▶ **Aim of the task**
Each of the records must appear again, exactly as it was written.

======== The data ========

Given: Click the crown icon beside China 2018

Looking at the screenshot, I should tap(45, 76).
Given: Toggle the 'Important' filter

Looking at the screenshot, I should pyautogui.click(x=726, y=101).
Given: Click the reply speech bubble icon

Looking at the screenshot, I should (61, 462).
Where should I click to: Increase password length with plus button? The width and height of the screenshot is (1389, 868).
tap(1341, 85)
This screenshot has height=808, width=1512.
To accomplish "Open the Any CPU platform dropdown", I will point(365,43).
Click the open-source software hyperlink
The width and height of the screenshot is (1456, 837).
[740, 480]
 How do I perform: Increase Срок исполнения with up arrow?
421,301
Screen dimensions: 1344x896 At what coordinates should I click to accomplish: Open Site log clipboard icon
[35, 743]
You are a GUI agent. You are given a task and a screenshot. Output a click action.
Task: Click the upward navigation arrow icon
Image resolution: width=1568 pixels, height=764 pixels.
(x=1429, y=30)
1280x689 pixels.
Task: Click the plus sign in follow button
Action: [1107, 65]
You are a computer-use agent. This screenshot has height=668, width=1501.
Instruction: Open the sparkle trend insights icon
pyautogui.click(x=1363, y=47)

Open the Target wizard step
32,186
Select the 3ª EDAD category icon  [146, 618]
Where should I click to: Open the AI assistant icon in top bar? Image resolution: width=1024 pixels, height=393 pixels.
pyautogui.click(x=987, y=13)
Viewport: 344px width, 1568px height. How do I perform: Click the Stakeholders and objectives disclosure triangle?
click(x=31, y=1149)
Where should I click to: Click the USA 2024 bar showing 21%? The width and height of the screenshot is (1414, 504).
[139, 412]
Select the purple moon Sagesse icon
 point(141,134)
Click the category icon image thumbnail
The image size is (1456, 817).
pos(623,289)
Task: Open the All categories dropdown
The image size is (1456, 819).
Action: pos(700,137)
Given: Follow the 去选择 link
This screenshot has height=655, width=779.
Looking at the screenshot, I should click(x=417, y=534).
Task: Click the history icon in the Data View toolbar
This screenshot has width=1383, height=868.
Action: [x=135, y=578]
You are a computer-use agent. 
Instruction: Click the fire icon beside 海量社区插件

========

▶ **Completed task**
Given: Click the crown icon beside China 2018

Looking at the screenshot, I should tap(45, 76).
Given: Toggle the 'Important' filter

Looking at the screenshot, I should pyautogui.click(x=726, y=101).
Given: Click the reply speech bubble icon

Looking at the screenshot, I should (61, 462).
Where should I click to: Increase password length with plus button? The width and height of the screenshot is (1389, 868).
tap(1341, 85)
This screenshot has height=808, width=1512.
To accomplish "Open the Any CPU platform dropdown", I will point(365,43).
Click the open-source software hyperlink
The width and height of the screenshot is (1456, 837).
[740, 480]
 How do I perform: Increase Срок исполнения with up arrow?
421,301
Screen dimensions: 1344x896 At what coordinates should I click to accomplish: Open Site log clipboard icon
[35, 743]
You are a GUI agent. You are given a task and a screenshot. Output a click action.
Task: Click the upward navigation arrow icon
Image resolution: width=1568 pixels, height=764 pixels.
(x=1429, y=30)
1280x689 pixels.
Task: Click the plus sign in follow button
Action: [1107, 65]
You are a computer-use agent. This screenshot has height=668, width=1501.
Instruction: Open the sparkle trend insights icon
pyautogui.click(x=1363, y=47)

Open the Target wizard step
32,186
Select the 3ª EDAD category icon  [146, 618]
Where should I click to: Open the AI assistant icon in top bar? Image resolution: width=1024 pixels, height=393 pixels.
pyautogui.click(x=987, y=13)
Viewport: 344px width, 1568px height. How do I perform: Click the Stakeholders and objectives disclosure triangle?
click(x=31, y=1149)
Where should I click to: Click the USA 2024 bar showing 21%? The width and height of the screenshot is (1414, 504).
[139, 412]
Select the purple moon Sagesse icon
 point(141,134)
Click the category icon image thumbnail
The image size is (1456, 817).
pos(623,289)
Task: Open the All categories dropdown
The image size is (1456, 819).
Action: pos(700,137)
Given: Follow the 去选择 link
This screenshot has height=655, width=779.
Looking at the screenshot, I should click(x=417, y=534).
Task: Click the history icon in the Data View toolbar
This screenshot has width=1383, height=868.
Action: [x=135, y=578]
You are a computer-use agent. 
Instruction: Click the fire icon beside 海量社区插件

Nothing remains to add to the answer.